Stored rows ::
┄┄┄┄┄┄

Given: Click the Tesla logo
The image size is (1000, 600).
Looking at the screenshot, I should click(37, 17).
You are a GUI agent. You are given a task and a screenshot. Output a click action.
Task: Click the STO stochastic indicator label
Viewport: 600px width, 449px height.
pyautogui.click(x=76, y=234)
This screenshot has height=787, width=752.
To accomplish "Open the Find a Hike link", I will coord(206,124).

┄┄┄┄┄┄

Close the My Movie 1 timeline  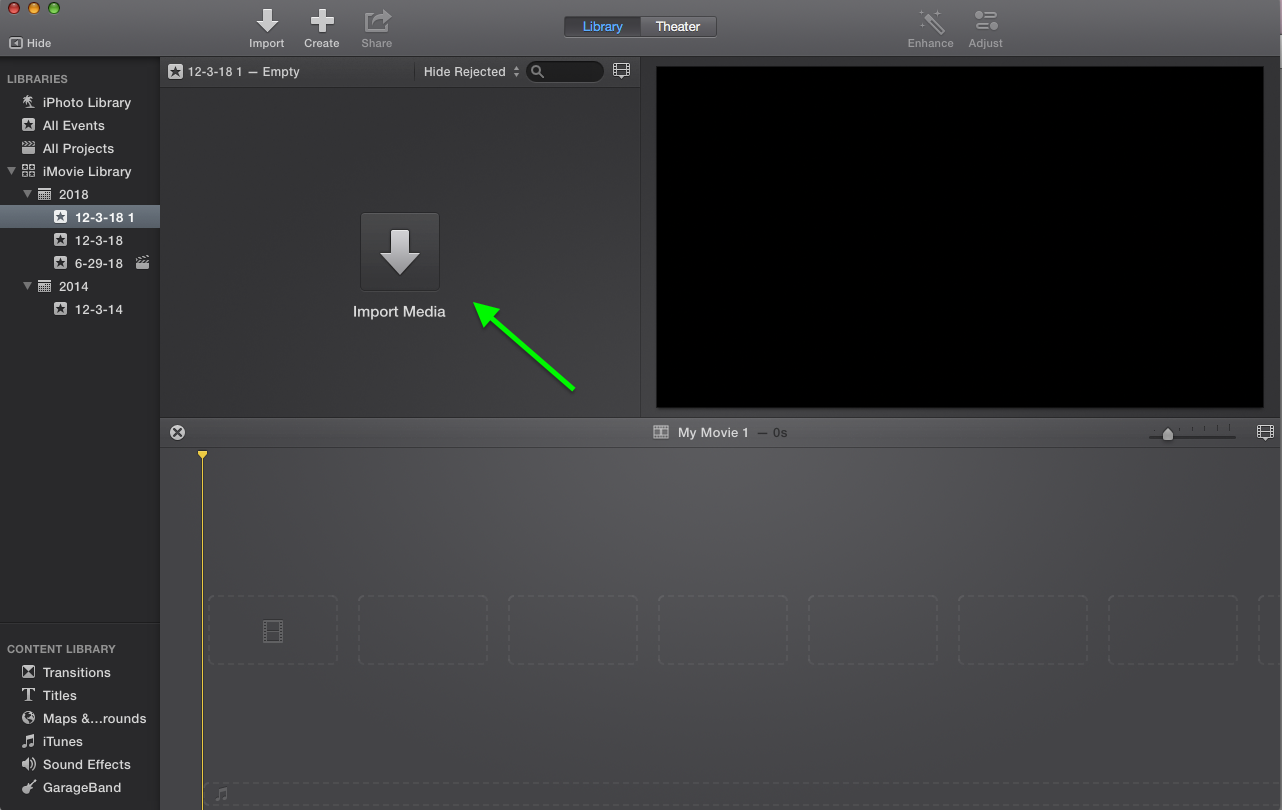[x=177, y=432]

┄┄┄┄┄┄

Requirement :: Reproduce the items starting at the line containing "Given: Click the Tesla logo" and ending at the line containing "pyautogui.click(x=76, y=234)", switching "stochastic" to "momentum" and leaving everything else unchanged.

Solution ::
Given: Click the Tesla logo
The image size is (1000, 600).
Looking at the screenshot, I should click(37, 17).
You are a GUI agent. You are given a task and a screenshot. Output a click action.
Task: Click the STO momentum indicator label
Viewport: 600px width, 449px height.
pyautogui.click(x=76, y=234)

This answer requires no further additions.